Problem statement:
From the top of the records below down to the line containing "You are a computer-use agent. Image resolution: width=397", reproduce every line exactly.

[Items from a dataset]
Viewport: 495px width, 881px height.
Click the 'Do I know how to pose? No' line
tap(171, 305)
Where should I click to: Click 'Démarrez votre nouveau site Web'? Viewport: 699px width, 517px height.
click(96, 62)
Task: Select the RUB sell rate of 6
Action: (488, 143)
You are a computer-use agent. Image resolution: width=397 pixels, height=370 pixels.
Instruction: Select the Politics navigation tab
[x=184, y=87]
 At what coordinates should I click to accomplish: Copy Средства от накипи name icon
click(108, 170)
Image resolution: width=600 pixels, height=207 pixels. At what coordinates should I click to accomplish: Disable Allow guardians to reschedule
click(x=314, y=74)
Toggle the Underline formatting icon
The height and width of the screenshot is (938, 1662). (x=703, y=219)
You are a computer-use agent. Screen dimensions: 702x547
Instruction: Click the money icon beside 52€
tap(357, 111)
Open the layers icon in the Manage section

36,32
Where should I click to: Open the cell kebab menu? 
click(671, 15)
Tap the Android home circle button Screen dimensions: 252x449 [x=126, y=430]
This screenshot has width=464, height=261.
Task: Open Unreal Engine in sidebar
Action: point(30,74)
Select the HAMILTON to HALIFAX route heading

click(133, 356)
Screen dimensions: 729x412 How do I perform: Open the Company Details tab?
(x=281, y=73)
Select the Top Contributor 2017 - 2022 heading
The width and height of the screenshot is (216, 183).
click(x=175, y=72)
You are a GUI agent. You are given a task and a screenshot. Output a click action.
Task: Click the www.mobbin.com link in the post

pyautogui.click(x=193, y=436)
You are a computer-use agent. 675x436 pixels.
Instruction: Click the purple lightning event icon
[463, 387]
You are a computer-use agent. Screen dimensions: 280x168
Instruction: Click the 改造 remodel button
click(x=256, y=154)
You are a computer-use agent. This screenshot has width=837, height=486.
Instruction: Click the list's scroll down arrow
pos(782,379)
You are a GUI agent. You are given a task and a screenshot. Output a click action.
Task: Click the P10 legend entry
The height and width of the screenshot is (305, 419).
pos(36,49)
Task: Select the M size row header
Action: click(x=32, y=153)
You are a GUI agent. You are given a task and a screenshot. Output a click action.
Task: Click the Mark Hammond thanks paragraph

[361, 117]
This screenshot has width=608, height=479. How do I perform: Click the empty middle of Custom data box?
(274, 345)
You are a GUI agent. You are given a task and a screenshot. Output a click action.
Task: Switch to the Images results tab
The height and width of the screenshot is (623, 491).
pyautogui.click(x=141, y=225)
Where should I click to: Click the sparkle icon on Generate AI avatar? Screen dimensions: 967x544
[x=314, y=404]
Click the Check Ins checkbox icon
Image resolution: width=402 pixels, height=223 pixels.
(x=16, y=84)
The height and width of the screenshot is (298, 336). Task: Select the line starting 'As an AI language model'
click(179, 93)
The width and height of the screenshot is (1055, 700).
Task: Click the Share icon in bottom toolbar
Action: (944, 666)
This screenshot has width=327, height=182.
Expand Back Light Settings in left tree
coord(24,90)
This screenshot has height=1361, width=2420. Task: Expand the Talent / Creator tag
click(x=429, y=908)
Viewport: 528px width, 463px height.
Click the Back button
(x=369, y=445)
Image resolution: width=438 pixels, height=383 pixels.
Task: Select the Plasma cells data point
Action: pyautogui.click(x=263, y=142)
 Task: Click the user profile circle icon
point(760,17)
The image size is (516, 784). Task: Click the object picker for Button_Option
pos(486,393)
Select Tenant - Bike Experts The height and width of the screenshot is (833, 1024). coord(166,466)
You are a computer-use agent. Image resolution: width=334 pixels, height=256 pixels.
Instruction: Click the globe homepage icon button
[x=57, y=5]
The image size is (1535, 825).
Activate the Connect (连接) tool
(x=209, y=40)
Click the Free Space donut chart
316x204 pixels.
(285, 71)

Problem solution:
Viewport: 495px width, 881px height.
Click the 'Do I know how to pose? No' line
tap(171, 305)
Where should I click to: Click 'Démarrez votre nouveau site Web'? Viewport: 699px width, 517px height.
click(96, 62)
Task: Select the RUB sell rate of 6
Action: (488, 143)
You are a computer-use agent. Image resolution: width=397 pixels, height=370 pixels.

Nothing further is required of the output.